The administration's decision to narrow its search to include Yellen and Raskin was first reported by Bloomberg.

Yellen was chairwoman of the White House Council of Economic Advisers under President Bill Clinton between 1997 and 1999 and a Fed governor between 1994 and 1997.

A top-flight economist, she has warned of undesirably low inflation and the prospect of a prolonged, sluggish recovery for the U.S. economy.

Even with my moderate growth forecast, the economy will be operating well below its potential for several years, Yellen said on February 22. If it were possible to take interest rates into negative territory I would be voting for that.

Yellen's experience as a regional Fed president positions her well to bridge divides among the system's 12 banks around the country and the board in Washington.

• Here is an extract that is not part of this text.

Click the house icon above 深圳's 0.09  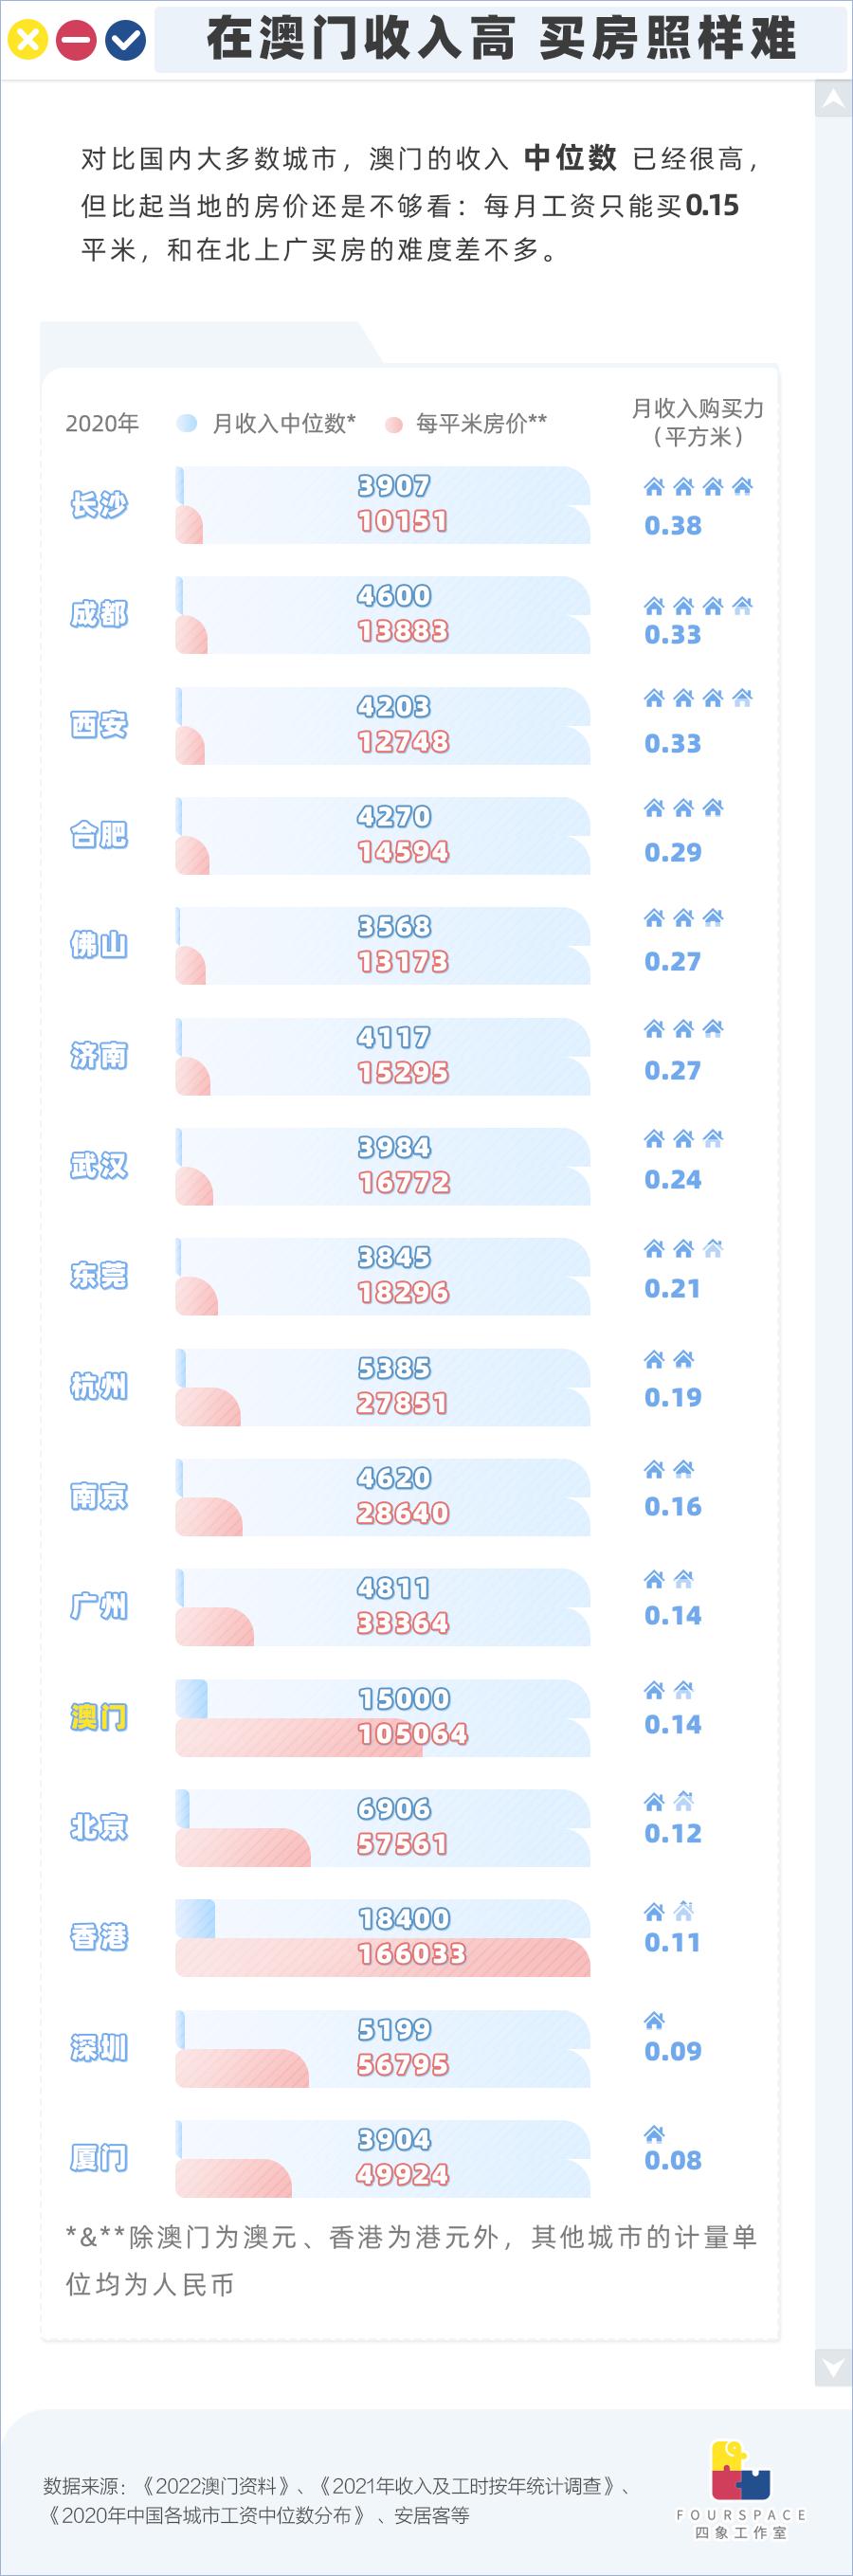point(654,2021)
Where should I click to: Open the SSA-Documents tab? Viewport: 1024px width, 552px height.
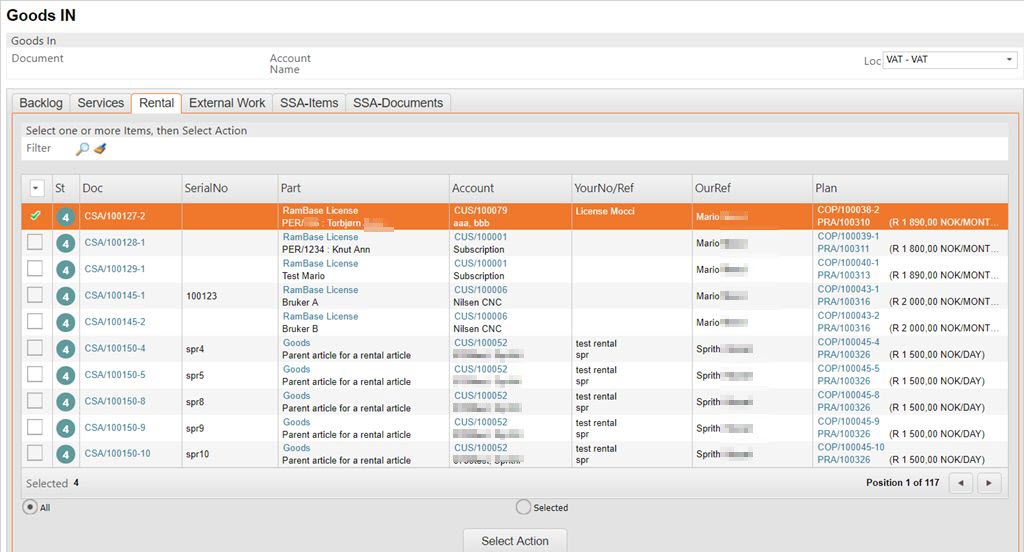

Policymakers are currently split among those who think persistently high unemployment calls for a prolonged period of easy money and those who worry that Fed's massive cash infusion into the financial system poses a dangerous inflation risk if the Fed does not soon begin to pull back reserves.

CONSENSUS-BUILDING ROLE?

To forge consensus, Yellen will have to set aside some of her most growth and employment friendly inclinations.

Given the fact Yellen is seen as most dovish among FOMC members, the market is likely to think that the Fed may take more time until it decides to raise interest rates, said Yoshio Takahashi, a fixed-income strategist at Barclays Capital in Tokyo.

However, she may step into the consensus building role expected of the vice chair, Takahashi said.

Obama's choice of Raskin shows an eagerness to burnish the Fed's credibility as a regulator.

Currently Maryland's commissioner of banking regulation, Raskin is a lawyer who previously worked at Promontory Financial Group, the Senate Banking Committee, and the New York Fed.

In testimony before the panel overseeing the government's bank bailout last year, Raskin called for stronger consumer focus from regulators and backed breaking up banks that have become too large.

The current crisis is the result of well over a decade's worth of policies that promoted consolidation, uniformity, preemption and the needs of the global marketplace over those of the individual consumer, she said in January 2009.

Among other names cited as possible candidates for the third vacancy are Massachusetts Institute of Technology economist Peter Diamond, Harvard economists Jeremy Stein and David Scharfstein, and Johns Hopkins University economist Laurence Ball.